What the exercise asks |
Filter the entries for the word "computer". Copy each line that has it.

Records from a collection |
* * * * *
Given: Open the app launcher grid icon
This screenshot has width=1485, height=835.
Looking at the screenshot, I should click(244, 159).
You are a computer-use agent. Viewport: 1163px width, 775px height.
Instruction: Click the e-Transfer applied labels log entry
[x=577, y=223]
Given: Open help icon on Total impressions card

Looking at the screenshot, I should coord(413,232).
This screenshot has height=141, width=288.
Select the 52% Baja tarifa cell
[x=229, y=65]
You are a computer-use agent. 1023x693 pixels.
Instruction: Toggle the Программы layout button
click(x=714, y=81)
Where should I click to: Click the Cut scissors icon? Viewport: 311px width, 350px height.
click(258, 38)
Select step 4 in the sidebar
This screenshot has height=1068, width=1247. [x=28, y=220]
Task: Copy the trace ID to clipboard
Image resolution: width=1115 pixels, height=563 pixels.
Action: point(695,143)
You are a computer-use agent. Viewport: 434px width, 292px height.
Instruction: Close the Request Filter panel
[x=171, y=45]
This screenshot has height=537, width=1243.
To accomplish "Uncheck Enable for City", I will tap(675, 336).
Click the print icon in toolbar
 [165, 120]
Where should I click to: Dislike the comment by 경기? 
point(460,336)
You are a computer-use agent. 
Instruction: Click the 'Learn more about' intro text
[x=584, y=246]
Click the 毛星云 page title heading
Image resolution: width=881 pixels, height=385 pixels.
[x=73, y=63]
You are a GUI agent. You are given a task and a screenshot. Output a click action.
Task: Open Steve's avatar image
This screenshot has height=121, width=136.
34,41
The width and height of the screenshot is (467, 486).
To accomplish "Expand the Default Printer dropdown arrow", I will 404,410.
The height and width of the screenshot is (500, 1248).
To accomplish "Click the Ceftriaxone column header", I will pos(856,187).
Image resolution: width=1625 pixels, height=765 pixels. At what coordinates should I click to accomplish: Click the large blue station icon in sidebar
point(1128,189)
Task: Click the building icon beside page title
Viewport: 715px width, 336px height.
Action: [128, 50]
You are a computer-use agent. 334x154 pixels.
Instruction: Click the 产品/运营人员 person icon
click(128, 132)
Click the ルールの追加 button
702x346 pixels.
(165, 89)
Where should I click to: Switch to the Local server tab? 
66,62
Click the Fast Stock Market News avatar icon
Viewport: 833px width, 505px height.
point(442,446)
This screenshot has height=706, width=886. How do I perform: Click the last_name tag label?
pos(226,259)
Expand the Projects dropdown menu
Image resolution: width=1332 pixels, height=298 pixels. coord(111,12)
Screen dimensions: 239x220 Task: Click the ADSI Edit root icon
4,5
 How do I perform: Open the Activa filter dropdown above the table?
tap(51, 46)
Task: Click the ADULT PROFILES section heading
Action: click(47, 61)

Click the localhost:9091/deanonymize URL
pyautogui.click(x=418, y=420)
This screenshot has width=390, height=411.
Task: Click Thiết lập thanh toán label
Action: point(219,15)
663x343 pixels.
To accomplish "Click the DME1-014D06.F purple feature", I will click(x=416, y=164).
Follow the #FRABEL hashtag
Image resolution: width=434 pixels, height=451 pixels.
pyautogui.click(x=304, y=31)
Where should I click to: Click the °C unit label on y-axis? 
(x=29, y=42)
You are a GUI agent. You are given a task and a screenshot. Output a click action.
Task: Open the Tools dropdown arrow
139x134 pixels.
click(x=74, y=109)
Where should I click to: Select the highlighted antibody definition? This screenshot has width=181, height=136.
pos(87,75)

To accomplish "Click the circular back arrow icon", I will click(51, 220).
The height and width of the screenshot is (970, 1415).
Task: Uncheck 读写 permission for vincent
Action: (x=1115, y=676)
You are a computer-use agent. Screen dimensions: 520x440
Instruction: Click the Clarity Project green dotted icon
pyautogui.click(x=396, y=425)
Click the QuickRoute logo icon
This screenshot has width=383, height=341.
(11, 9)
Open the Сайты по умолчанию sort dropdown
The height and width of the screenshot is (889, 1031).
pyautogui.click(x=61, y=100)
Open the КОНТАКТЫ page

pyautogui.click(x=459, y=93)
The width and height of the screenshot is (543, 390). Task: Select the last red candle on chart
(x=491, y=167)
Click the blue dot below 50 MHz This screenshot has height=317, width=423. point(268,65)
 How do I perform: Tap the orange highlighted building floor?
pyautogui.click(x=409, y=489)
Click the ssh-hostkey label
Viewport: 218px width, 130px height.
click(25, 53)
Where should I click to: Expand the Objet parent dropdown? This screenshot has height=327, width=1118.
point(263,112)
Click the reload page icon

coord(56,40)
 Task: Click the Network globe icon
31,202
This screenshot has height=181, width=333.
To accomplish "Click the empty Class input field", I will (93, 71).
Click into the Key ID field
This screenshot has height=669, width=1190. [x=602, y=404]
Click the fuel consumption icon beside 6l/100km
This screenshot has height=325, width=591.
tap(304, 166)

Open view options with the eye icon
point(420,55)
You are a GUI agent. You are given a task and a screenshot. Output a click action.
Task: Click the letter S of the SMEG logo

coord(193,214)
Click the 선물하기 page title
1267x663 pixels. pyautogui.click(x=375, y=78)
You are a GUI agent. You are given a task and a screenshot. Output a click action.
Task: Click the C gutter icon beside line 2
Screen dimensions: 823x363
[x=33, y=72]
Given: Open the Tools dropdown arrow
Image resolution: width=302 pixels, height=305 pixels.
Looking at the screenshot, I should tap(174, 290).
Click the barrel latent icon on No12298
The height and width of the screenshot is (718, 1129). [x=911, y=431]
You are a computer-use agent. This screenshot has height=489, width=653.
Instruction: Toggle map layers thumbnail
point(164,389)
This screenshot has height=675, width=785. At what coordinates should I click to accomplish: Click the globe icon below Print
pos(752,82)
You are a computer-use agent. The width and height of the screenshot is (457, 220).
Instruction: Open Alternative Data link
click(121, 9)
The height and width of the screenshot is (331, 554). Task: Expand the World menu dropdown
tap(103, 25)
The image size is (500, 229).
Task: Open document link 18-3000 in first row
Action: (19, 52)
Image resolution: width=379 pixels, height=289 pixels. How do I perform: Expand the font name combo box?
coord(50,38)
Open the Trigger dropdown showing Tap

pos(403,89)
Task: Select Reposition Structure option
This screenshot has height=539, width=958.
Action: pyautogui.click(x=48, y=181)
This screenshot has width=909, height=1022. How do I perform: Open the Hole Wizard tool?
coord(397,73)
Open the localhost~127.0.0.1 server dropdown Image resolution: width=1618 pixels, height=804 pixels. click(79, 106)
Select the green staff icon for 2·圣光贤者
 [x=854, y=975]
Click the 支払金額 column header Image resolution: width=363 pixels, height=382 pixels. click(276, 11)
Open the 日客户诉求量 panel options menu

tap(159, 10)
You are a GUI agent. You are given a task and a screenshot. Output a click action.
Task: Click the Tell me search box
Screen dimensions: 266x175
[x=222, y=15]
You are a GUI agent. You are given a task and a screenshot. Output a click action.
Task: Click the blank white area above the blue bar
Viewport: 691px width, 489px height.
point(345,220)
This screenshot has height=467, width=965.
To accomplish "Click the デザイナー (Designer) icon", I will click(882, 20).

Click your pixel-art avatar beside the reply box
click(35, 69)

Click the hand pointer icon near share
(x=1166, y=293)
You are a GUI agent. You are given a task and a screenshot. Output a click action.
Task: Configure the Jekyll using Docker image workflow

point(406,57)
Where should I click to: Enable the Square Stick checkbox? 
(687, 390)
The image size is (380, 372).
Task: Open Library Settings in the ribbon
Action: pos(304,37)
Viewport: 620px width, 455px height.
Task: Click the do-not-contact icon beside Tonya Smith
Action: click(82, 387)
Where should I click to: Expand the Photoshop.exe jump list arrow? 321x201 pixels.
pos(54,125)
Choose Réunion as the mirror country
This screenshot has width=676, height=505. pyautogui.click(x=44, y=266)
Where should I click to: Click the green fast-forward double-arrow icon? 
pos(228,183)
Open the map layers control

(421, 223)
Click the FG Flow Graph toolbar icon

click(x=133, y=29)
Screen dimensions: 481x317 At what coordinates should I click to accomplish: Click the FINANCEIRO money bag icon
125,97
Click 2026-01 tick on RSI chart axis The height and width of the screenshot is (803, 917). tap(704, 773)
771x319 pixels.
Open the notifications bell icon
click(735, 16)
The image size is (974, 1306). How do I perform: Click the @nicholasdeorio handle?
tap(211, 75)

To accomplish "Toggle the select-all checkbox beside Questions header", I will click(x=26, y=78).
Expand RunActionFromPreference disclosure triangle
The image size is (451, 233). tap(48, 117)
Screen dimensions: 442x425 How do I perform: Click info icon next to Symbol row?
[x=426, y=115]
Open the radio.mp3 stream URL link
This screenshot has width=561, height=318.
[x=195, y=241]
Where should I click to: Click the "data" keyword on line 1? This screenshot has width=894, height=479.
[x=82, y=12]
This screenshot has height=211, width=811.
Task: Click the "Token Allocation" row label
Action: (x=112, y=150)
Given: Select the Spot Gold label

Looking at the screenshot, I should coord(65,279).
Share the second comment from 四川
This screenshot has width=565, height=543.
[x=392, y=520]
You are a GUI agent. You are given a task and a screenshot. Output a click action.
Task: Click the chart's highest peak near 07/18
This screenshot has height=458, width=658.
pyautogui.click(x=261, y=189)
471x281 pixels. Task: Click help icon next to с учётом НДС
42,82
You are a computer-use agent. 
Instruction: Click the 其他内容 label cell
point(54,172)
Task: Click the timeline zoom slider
* * * * *
Answer to the exercise |
You are a computer-use agent. Viewport: 1163px width, 775px height.
You are a computer-use agent. 1023x693 pixels.
You are a computer-use agent. Viewport: 434px width, 292px height.
You are a computer-use agent. 
You are a computer-use agent. 334x154 pixels.
You are a computer-use agent. Screen dimensions: 520x440
You are a computer-use agent. This screenshot has height=489, width=653.
You are a computer-use agent. The width and height of the screenshot is (457, 220).
You are a computer-use agent. 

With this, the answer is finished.